We'd first need to establish that consciousness could have any direct or immediate influence on the (double slit) experiment at all.
This has not yet been established.

...
The whole consciousness business is totally incoherent, ...

It's pure magical thinking.
 
Daylightstar:
"It's pure magical thinking."

I couldn't agree more. For some unknown reason, some people have chosen to believe that a human observer is different from a non-human observer in a fundamental way. I cannot see the logic of that, unless we dismiss gorillas, chimps and bonobos as figments of our imagination (or should I say ,"figments of our consciousness"?).
 
Still no progress on this whole consciousness and the DSE thing:

http://forum.mind-energy.net/skeptiko-podcast/3295-question-jref-forum-member-5.html

Alex, what's going on? What's your evidence that human consciousness alters the DSE process? You were being pretty strong about your views on this when discussing it with Jerry Coyne:

Dr.

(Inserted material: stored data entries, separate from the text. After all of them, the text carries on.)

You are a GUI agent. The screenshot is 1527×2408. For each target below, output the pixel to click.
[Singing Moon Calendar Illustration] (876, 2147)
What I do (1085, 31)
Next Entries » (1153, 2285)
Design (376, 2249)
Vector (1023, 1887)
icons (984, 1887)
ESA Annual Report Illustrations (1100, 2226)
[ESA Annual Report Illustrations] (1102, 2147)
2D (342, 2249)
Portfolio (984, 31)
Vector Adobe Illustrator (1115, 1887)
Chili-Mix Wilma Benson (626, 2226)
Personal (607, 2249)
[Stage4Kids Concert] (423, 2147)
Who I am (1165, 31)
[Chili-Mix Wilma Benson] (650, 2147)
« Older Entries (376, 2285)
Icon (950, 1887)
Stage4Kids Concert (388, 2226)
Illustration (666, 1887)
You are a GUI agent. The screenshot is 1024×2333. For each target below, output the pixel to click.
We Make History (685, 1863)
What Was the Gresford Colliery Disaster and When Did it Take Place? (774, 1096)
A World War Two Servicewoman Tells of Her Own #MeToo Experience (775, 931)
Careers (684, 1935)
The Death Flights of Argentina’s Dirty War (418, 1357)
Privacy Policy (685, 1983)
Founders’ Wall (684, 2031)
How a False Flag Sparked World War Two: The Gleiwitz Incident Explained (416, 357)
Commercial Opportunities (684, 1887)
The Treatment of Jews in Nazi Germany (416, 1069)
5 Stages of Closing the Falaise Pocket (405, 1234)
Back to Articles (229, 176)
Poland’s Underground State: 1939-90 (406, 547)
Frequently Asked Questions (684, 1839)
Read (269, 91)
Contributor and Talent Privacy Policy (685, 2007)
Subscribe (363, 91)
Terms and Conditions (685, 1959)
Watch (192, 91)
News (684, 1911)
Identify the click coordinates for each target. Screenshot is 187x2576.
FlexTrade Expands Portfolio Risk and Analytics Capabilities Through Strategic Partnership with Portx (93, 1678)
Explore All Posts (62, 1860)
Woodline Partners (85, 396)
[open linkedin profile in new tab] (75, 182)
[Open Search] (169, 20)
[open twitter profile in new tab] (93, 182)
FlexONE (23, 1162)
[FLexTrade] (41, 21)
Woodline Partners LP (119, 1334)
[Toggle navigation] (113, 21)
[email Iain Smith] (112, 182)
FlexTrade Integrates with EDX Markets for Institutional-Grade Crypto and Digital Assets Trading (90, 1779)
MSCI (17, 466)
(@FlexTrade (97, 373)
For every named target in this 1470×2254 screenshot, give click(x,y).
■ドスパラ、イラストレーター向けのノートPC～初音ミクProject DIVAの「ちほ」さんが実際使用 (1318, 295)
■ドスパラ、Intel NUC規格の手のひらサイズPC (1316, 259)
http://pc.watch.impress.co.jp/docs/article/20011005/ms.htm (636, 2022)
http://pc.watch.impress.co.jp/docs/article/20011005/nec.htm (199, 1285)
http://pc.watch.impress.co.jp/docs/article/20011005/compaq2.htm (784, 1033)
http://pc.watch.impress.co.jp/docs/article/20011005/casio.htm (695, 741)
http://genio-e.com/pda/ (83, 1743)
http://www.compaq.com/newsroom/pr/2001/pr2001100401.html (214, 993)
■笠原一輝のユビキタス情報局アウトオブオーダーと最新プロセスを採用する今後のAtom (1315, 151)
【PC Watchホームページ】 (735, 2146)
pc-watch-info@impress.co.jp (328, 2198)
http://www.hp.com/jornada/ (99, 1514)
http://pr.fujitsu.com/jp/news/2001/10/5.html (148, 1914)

Jerry Coyne: And I cannot read every paper on quantum mechanics. You surely haven’t yourself to ask me enough questions about whether this has any effect on evolution or not.

Alex Tsakiris: Not at all because it’s so basic and fundamental I don’t have to go there.

Dr. Jerry Coyne: Okay, then you tell me how it’s so basic and fundamental for evolution if you think that this finding of quantum…

Alex Tsakiris: It’s the observer effect, Jerry. It’s the double-slit experiment. It’s our…

Dr. Jerry Coyne: Yeah, okay, what does that have to do with…

Alex Tsakiris: Are photons waves or particles, right? So it’s like…

Dr. Jerry Coyne: What does that have to do with evolution?

Alex Tsakiris: It has to do with evolution because what we find is that it’s consciousness. If we put our consciousness one way or another it measures this way or that way. We no longer have laws of physics the way that you talk about them in this high school science way in your USA Today articles.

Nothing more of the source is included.